Here's an answer from a mathematician's perspective:

Tensors are necessary for differential geometry. Differential geometry is, by necessity, the language of physics.

I'll explain that in reverse. Physicists need to study space, which was found to be curved, from within that space.

Differential geometry is the study of particular structure on particular objects.

The objects in question are "manifolds," space-like objects that "look like" flat space if you zoom in enough. Our world behaves like this, because the classical limit works. The structures on them are called "metrics," and encode information that allows one to construct something "like" standard geometry, defining lengths of curves in the manifold, angles between vectors tangent to the manifold, and so on. We would like to have angles and lengths to do physics, so these structures are necessary as well.

Critically, mathematicians choose to describe these objects in an intrinsic way, only using objects defined in terms of points of the manifold, and not appealing to the manifold being "inside" some larger space (this is called an embedded surface, and interestingly there exist a lot of manifolds that aren't able to be embedded in any surface, hence why mathematicians chose to study manifolds intrinsically). This is very helpful for physics, as we can't observe the structure of space from outside.

To explain tensors in differential geometry, one must understand dual vector spaces: a dual vector is a function that takes in a vector, and outputs a scalar. A $(r, k)$ tensor is then a function of multiple variables, taking in $r$ normal vectors and $k$ dual vectors and outputting a scalar.

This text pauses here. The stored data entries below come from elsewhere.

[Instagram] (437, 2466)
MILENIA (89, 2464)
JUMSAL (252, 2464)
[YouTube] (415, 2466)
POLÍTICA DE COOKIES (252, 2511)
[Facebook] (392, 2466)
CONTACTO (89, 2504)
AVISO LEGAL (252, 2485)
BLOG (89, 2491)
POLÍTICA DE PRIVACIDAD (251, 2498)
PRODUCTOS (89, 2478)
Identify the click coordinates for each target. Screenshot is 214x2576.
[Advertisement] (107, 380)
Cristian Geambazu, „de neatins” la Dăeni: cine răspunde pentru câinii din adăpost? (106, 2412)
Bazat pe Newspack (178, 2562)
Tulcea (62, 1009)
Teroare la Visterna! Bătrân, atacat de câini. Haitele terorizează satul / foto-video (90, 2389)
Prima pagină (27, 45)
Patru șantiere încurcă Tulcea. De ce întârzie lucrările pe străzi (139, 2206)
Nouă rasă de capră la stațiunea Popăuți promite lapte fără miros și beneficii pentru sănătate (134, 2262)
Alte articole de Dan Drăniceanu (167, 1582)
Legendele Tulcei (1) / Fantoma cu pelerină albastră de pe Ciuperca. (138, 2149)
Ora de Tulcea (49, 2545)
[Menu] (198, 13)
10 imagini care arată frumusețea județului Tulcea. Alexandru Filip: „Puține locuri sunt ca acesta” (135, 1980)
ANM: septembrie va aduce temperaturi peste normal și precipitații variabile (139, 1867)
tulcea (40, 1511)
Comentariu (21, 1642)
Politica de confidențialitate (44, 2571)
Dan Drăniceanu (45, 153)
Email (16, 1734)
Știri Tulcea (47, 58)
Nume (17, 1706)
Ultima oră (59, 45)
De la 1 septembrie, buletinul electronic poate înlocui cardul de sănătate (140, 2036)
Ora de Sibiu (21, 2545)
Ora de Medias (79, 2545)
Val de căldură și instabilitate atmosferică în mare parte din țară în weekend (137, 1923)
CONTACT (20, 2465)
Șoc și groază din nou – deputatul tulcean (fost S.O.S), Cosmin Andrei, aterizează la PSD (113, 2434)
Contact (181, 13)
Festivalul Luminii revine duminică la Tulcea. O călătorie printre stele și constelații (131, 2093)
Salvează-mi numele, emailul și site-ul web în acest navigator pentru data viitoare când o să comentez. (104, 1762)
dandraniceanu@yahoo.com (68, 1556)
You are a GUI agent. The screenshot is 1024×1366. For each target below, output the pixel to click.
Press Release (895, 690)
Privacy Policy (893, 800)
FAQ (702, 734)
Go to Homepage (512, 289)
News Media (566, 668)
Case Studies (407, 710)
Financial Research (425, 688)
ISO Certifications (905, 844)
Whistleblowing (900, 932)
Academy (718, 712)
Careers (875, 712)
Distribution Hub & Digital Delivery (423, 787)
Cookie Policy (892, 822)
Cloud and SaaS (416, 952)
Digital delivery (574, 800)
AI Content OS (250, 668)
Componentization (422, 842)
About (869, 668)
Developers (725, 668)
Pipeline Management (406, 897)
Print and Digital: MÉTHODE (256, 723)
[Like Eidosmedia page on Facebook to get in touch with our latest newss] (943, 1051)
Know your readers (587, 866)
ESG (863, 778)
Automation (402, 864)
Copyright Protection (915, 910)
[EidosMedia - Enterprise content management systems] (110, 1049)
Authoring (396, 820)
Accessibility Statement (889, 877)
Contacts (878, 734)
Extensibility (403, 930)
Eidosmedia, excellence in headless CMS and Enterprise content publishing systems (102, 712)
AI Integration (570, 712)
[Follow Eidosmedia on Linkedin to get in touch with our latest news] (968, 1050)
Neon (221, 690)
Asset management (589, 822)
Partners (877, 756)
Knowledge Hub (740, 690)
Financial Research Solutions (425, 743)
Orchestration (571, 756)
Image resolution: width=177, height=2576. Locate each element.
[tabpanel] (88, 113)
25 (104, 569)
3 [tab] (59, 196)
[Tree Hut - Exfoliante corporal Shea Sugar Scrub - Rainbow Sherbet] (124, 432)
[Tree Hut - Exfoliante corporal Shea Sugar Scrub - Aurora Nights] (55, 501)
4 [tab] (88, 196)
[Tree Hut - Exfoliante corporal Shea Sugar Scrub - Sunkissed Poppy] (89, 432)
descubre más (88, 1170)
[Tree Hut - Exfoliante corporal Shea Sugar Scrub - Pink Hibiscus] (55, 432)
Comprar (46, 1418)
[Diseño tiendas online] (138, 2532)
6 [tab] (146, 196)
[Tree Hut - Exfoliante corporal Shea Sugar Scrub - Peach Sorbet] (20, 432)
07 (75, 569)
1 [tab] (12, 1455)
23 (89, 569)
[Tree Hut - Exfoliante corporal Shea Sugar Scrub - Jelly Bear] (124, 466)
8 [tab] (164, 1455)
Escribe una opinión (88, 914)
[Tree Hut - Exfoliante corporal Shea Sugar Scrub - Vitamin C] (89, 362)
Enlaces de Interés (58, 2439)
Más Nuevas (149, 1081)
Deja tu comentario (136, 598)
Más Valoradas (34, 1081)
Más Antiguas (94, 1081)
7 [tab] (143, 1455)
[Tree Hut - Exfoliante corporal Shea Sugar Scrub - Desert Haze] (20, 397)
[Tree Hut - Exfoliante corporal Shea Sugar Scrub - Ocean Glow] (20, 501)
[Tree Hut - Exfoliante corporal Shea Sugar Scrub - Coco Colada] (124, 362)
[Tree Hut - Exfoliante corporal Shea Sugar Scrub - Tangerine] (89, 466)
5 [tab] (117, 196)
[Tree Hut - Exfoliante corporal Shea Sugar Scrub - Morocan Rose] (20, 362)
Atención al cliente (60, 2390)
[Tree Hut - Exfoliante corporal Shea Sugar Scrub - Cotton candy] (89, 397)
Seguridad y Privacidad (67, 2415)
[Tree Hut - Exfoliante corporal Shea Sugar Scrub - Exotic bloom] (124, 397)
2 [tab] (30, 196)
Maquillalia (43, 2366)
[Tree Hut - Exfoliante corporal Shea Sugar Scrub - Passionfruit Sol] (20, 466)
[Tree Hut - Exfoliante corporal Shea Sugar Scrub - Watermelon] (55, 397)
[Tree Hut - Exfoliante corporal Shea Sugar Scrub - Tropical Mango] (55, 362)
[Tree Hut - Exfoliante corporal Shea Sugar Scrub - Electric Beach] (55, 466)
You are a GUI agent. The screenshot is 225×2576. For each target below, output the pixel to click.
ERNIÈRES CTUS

Why this is useful: in order to describe the curvature of a manifold intrinsically, without appealing to circles tangent to the space and other things one might do in calculus 3, mathematicians use an object called a curvature tensor. It takes in two tangent vectors (once again defined intrinsically; it's really counterintuitive how that is an not necessary here) to the manifold, and outputs a number corresponding to how tightly the manifold is bent.

Another example is the metric tensor with which one is familiar in general relativity. On the 4-dimensional pseudo-Riemannian manifolds studied in GR, this is the Minkowski metric represented as $$\eta = \begin{pmatrix}-1 & 0 & 0 & 0 \\ 0 & 1 & 0 & 0 \\ 0 & 0 & 1 & 0\\ 0 & 0 & 0 & 1 \\ \end{pmatrix}$$

Something that's important to note is that the matrix representing a tensor and the tensor itself are distinct. This confusion is due to natural scientists not teaching proper finite-dimensional vector spaces to their undergraduates, but I digress. A matrix is a way to store information about a linear map or tensor, it is not the tensor itself in either the physics notion (which is compatible to the one here, but that's complicated and requires appealing to changing the so-called atlas of the manifold to have different coordinate functions) or the mathematical. For example, the Minkowski metric measures length. So it doesn't act like a linear map, which produces a vector and is what you're likely used to seeing matrices represent. The metric actually acts like $$\eta(v,w)=v^T\eta w=\begin{pmatrix} v_1 & v_2 & v_3 &v_4 \end{pmatrix} \begin{pmatrix}-1 & 0 & 0 & 0 \\ 0 & 1 & 0 & 0 \\ 0 & 0 & 1 & 0\\ 0 & 0 & 0 & 1 \\ \end{pmatrix} \begin{pmatrix} w_1 \\ w_2 \\ w_3 \\ w_4\end{pmatrix}$$ So the linear map represented by $\eta_{ij}$ and the tensor represented by $\eta_{ij}$ are two extremely different objects. One is a linear map between two four-dimensional vector spaces; the other is a map from pairs of elements of a four-dimensional vector space to the field of scalars.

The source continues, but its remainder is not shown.